Um die neue, nunmehr dritte Partnerschaft der Heinrich-Roth-Gesamtschule mit der proFagus GmbH Bodenfelde zu ratifizieren, waren u. a. Astrid Klinkert-Kittel, Landrätin des Landkreises Northeim, Anna Wucherpfennig von der Bildungsregion Südniedersachsen e.V., Mirko von Pietrowski, Bürgermeister des Fleckens Bodenfelde sowie die Vertreter der proFagus GmbH, Thomas Bierwirth und Bernward Wosnitza, erschienen.

Neben dem bisherigen Partnern Demag Cranes & Components GmbH, bei der in dem Fach Arbeit-Wirtschaft-Technik hauptsächlich der Bau von Mini-Motoren sowie im Fach Kunst die Fotografie und Zeichnungen von Stillleben thematisiert werden, und der Nachbarschaftshilfe Bodenfelde e.V., die im sozialen Bereich tätig ist und den Schülern im Nachmittagsunterricht den begleitenden Dienst vorstellt, stehen bei der Partnerschaft mit der proFagus GmbH naturwissenschaftliche Themen und chemische Prozesse im Vordergrund.

Bei einer ersten Betriebsbesichtigung werden die Gesamtschüler über das Unternehmen, die Unternehmensstruktur und die dort vorhandenen Berufe informiert. Ebenso werden die Arbeits- und Ausbildungsplätze vorgestellt und die in der Produktion ablaufenden chemischen Prozesse gezeigt und vereinfachend erklärt.

Mitarbeiter des Unternehmens erläutern anschließend im Unterricht verschiedene Themen wie Kohlenstoffkreislauf, technische Stoffströme und Nachhaltigkeit.

Woher die im Betrieb benötigten Rohstoffe kommen, wie sie verarbeitet werden, welche Rückstände entstehen und diese verwertet werden, wie das Unternehmen die Umwelt schont und zugleich ökonomisch produziert, sind weitere Themen im Unterricht.

Zudem begleitet und unterstützt die proFagus GmbH die Schüler beim Bewerbungstraining. Hierfür stellt das Unternehmen vier reale Stellenausschreibungen für Ausbildungsplätze zur Verfügung, für die die Schüler dann eine realistische Bewerbung verfassen. Mitarbeiter besprechen nachfolgend mit den Schülern die Bewerbungen und führen anschließend Bewerbungsgespräche mit ihnen durch.
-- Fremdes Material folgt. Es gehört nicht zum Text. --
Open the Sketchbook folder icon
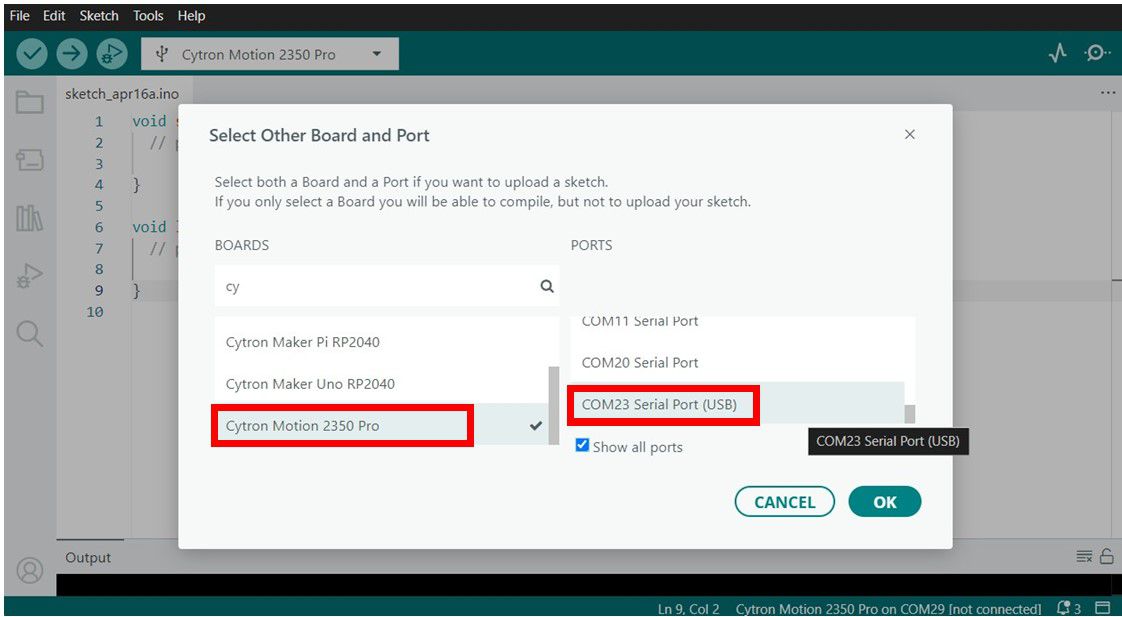This screenshot has width=1122, height=617. pos(30,102)
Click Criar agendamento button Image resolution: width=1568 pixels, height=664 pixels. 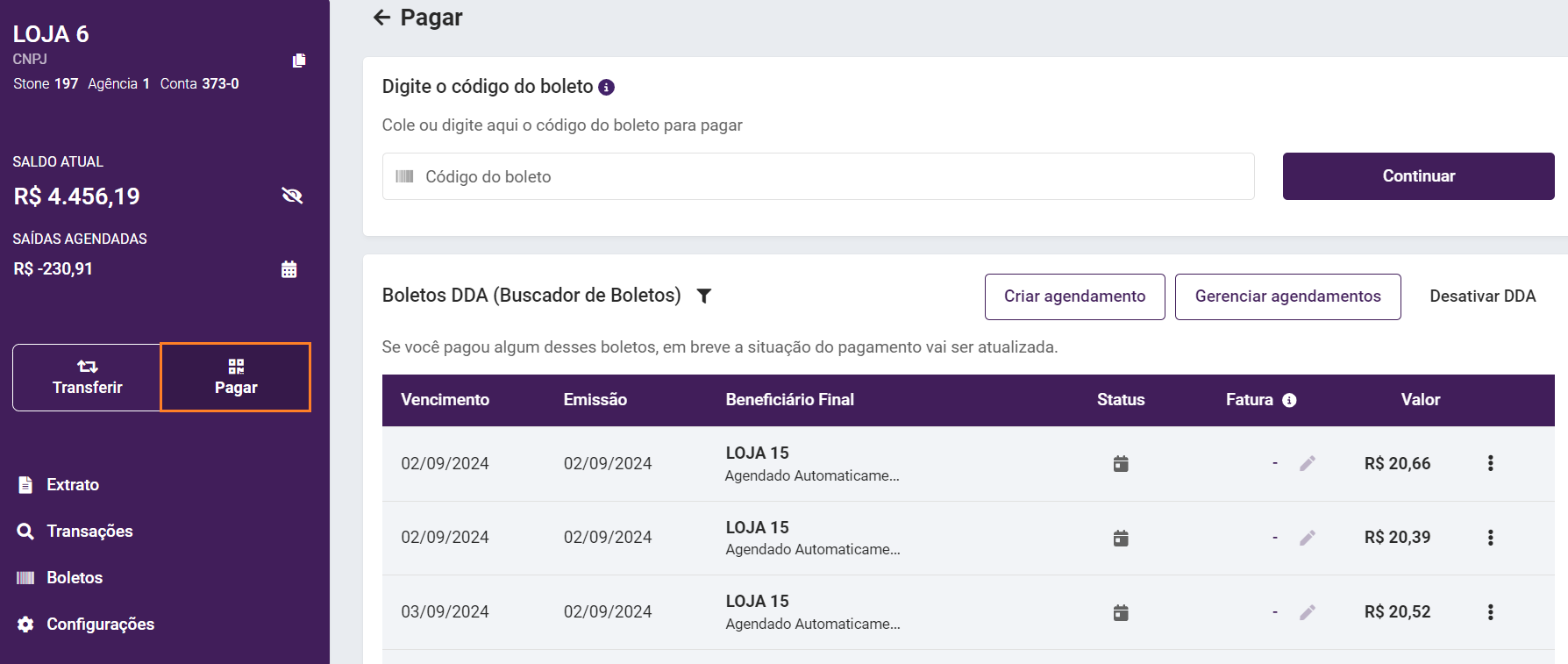(1074, 296)
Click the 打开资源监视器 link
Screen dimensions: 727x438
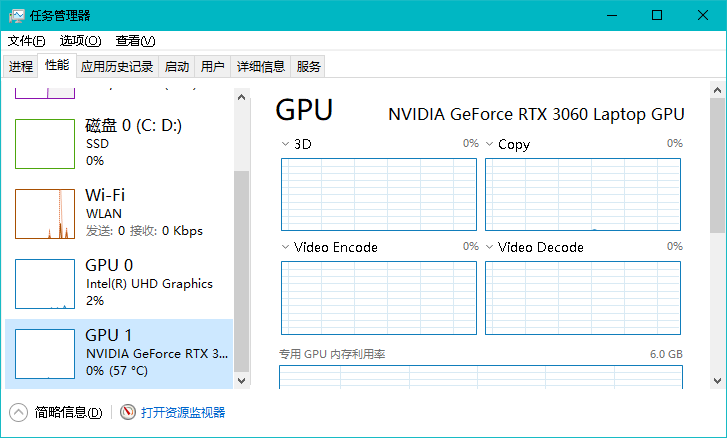pyautogui.click(x=183, y=412)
In ihren Beiträgen wiesen sowohl Klinkert-Kittel als auch Bierwirth, Wosnitza und Heinrich auf die zunehmende Bedeutung der Kooperation zwischen Schule und Industrie hin. Lediglich theoretisches Lernen in der Schule reiche nicht mehr aus. Mit praktischem Erleben ließen sich Erkenntnisse eher erkennen und vertiefen.

Begleitet vom Beifall der Schüler unterzeichneten die vier Vertreter abschließend den Kooperationsvertrag und wünschten allen Beteiligten gutes Gelingen.